* [Trecho do texto]:
------------------------------------------------------------

Retroação da data do início das contribuições a período anterior à inscrição do autônomo, mediante o correspondente recolhimento

PARECER nº 2432 /2001, da Consultoria Jurídica do
Ministério da Previdência, ao qual foi dado efeito normativo pelo então
Ministro Roberto Brant.

“EMENTA: AUTÔNOMO. RETROAÇÃO DA DATA DO INÍCIO DAS
CONTRIBUIÇÕES A PERÍODO ANTERIOR A SUA INSCRIÇÃO. CARÁTER INDENIZATÓRIO DO
RECOLHIMENTO DAS CONTRIBUIÇÕES RESPECTIVAS. NÃO INCIDÊNCIA DA DECADÊNCIA. ART.
45, §1º, DA LEI Nº 8.212, DE 1991.

1 – O instituto da retroação, de caráter
indenizatório, não se confunde com o da exação fiscal, não havendo, pois, que
se falar em decadência relativamente ao primeiro.

2 – A redação do art. 45, §1º, da Lei nº
8.212, de 1991, dada pela Lei nº 9.032, de 1995, previa, a par da
retroação, o direito do INSS apurar e constituir os créditos tributários
relativos ao autônomo, em 30 anos, condicionando esta exação à concessão de
algum benefício.

3 – Assim, antes da edição da Lei nº 9.876,
de 1999, havia três figuras jurídicas: a retroação, a exação condicionada, com
prazo decadencial de 30 anos e a exação comum, com prazo de 10 anos. Com a
edição desta Lei, a exação condicionada foi revogada”.

Trata-se de consulta acerca da ocorrência da
decadência do direito do INSS de apurar e constituir o crédito tributário, para
fins de concessão de benefícios ao autônomo, que manifeste interesse em retroagir
o início da data das contribuições a período anterior a sua inscrição.

2. A questão funda-se em saber se o INSS pode computar
e constituir o crédito do período relativo ao exercício de atividade autônoma,
para fins de concessão de benefício, após decorrido 30 anos do fato gerador, a
teor do §1º, do art. 45, da Lei nº 8.212/91 (redação da Lei nº
9.032, de 28/04/95).

3. A análise
do caso depende, primeiramente, de saber se a atividade exigia filiação
obrigatória ao regime geral previdenciário ao tempo dos fatos geradores. Como o
prazo em questão é de 30 anos, a verificação pode ser feita a partir da Lei nº
3.807, de 1960, Lei Orgânica da Previdência Social – LOPS.

------------------------------------------------------------

* [Dados brutos]:
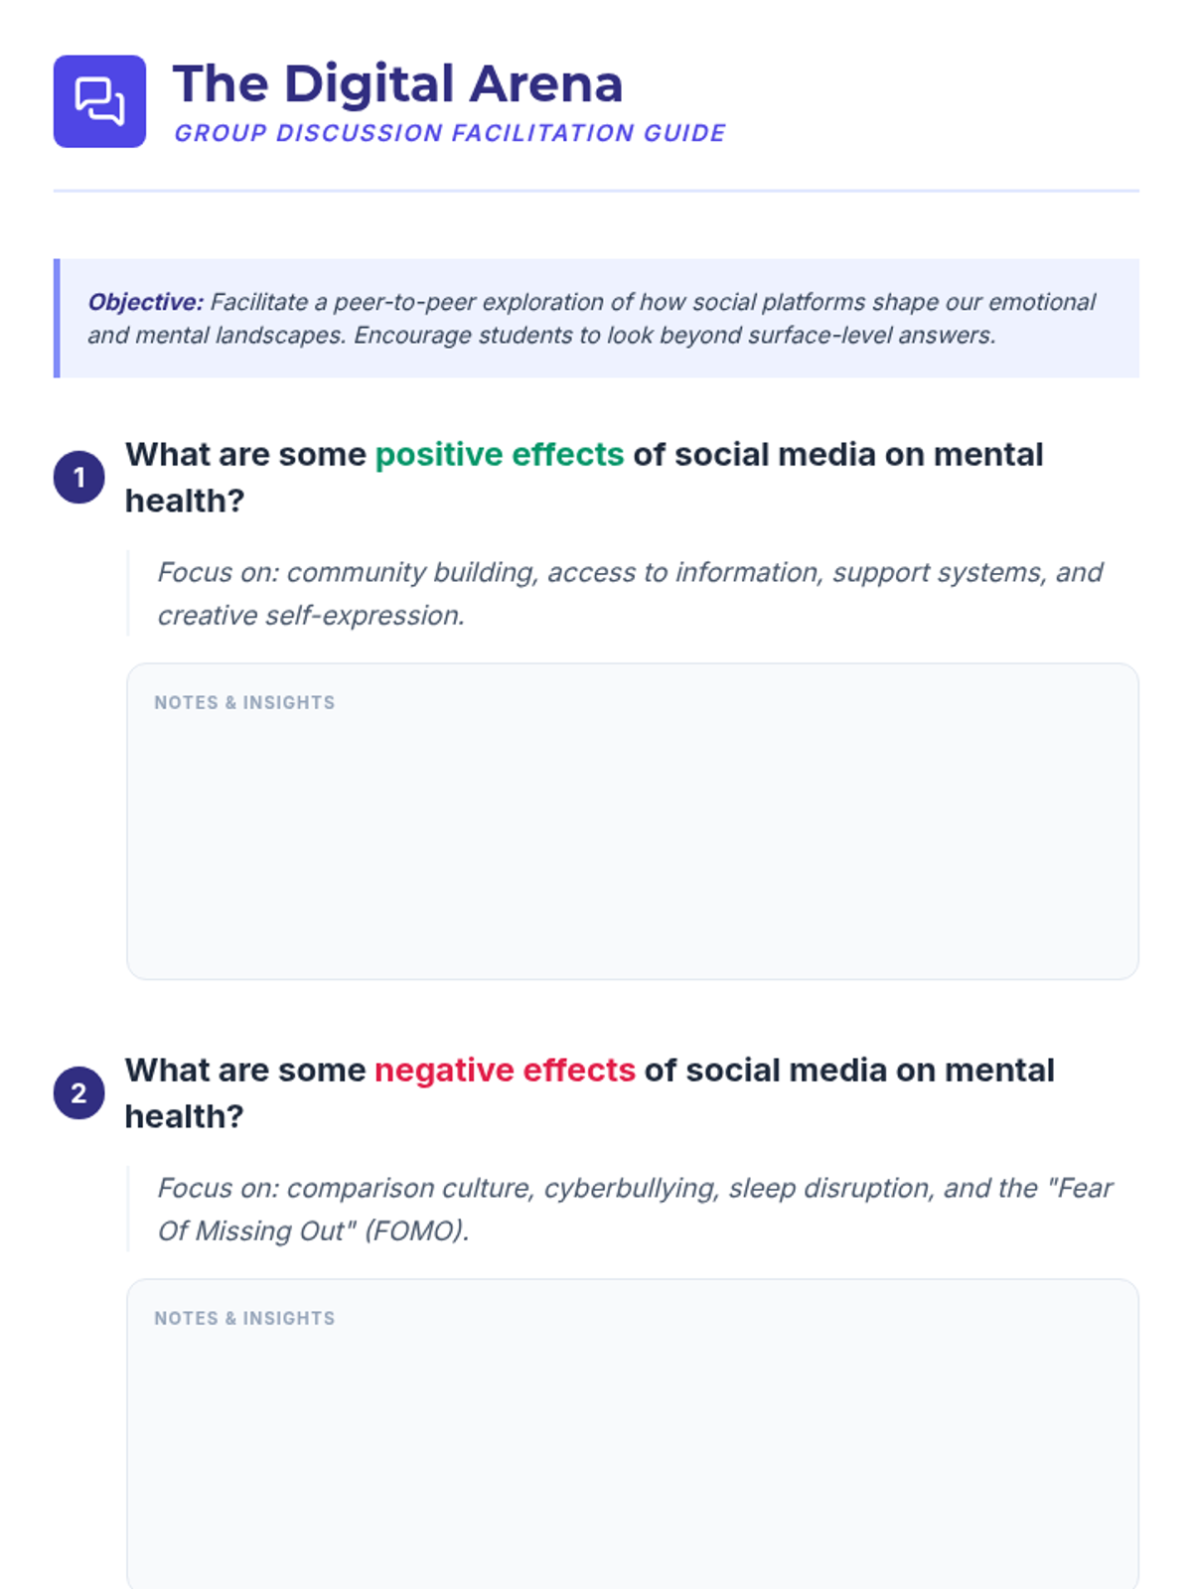Click the first question heading about positive effects
The width and height of the screenshot is (1192, 1589).
[584, 478]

------------------------------------------------------------

* [Instruções e requisitos]: Por favor, reproduza o trecho do parecer sobre retroação de contribuições que vai de "Trata-se de consulta" até "das contribuições a período anterior a sua inscrição.", alterando "consulta" para "indagação". O material apresentado acima não precisa ser consultado.

* [Resultado da tarefa]:
Trata-se de indagação acerca da ocorrência da
decadência do direito do INSS de apurar e constituir o crédito tributário, para
fins de concessão de benefícios ao autônomo, que manifeste interesse em retroagir
o início da data das contribuições a período anterior a sua inscrição.